Jim Bakker returns to television with new, small-scale series

McClatchy Newspapers/July 3, 2006
By Kevin Murphy

Branson, Mo. — The small band strikes up "Highway to Heaven" and the audience gathers around lunch tables for hot dogs and chili.

"Make sure you are smiling and clapping really loud," an announcer says to the three dozen adults and children at the Studio City Cafe on a quiet Branson side road.

The group obliges as Jim Bakker — that Jim Bakker, the televangelist whose wealth and fame collapsed in scandal in the 1980s — steps onto the studio set for his daily television show.

Bakker, who settled in Branson three years ago, has quietly rebuilt a following and his life.

He and his second wife, Lori Graham Bakker, are hosts of the hourlong "Jim Bakker Show" on about 50 stations nationwide. It recently started showing on DirecTV. The show will move to a larger location south of Branson in about six months.

"It's a miracle what's happened here, it's an absolute miracle," Bakker told his audience. "I said I never planned on going back on television."

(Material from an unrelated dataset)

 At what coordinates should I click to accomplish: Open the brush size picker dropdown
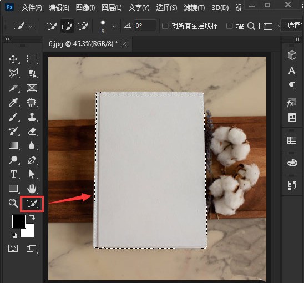pos(114,26)
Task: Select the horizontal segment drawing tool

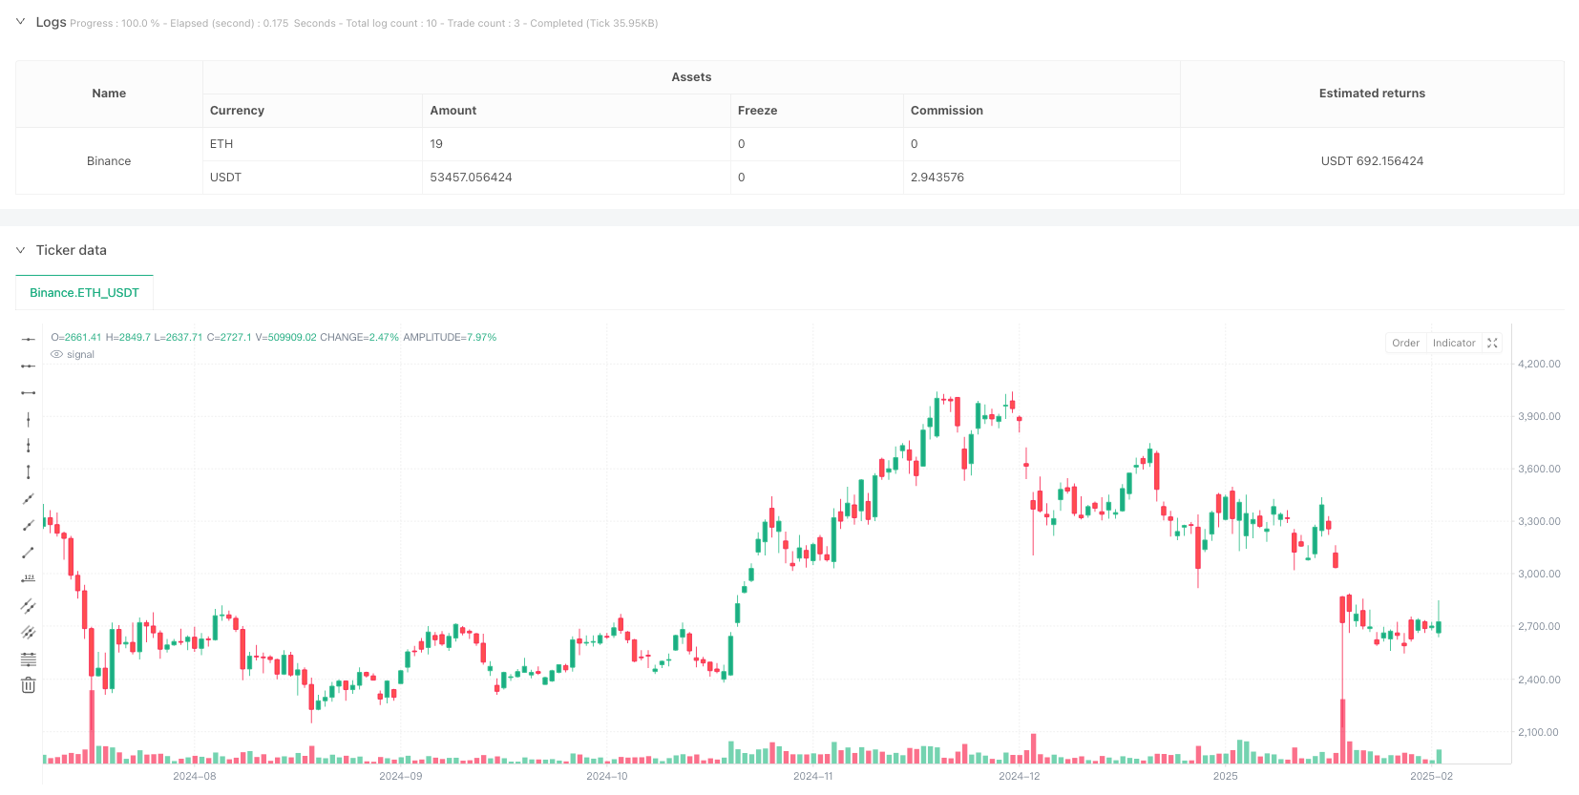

Branson, in the heart of the Bible Belt and a major family-vacation destination, may seem an unlikely fit for someone whose decline followed disclosures of infidelity and fraud.

Bakker, 66, said he ended up in Branson because local developer Jerry Crawford invited him to town, bought a cafe that could be used as a studio and provided the Bakkers a house.

"No one said anything about the past; it was all, 'We're happy you are here,' " Bakker said. "I think a lot of people in Branson have had brokenness. There is really a spiritual undertone to Branson."

Bakker cuts a relatively low profile in Branson, not advertising his show or trying to compete with entertainers. He considers the cafe to also be a church and the show to be a service with prayer, music and religious messages.

Cafe walls are covered with framed paintings of Jesus, which Bakker signs and sells. There also are reminders that Bakker once traveled in powerful circles. Pictures of him with Presidents Reagan and Carter decorate back hallways.

At the height of his success in the mid-1980s, Bakker's empire included a South Carolina theme park and condominium resort called Heritage USA. He owned several luxury homes and a Rolls-Royce.

He founded the PTL Club with his then-wife, Tammy Faye Bakker. They created their own network, as their show reached 13 million households.

Then came revelations that he had a sexual affair with church secretary Jessica Hahn and that his staff had tried to buy her silence. Bakker later was convicted on federal charges that he sold, for $1,000 or more, Heritage resort weekend time shares that he could not provide, although a later class-action civil suit by buyers was tossed out.

Bakker said he has many regrets.

"So many people were hurt; there were 3,000 people who worked for me, and their lives were impacted by it all," he said.

Four years after he left prison, Bakker met Lori Graham at an urban ministry in Los Angeles. They married in 1998 and took into their care five Hispanic children, now 9 to 16.

Lori Bakker, 48, says she is a former drug addict who had five abortions.

"We come here as examples of restoration," her husband said before a recent show. "I don't know about you, but I believe in second chances."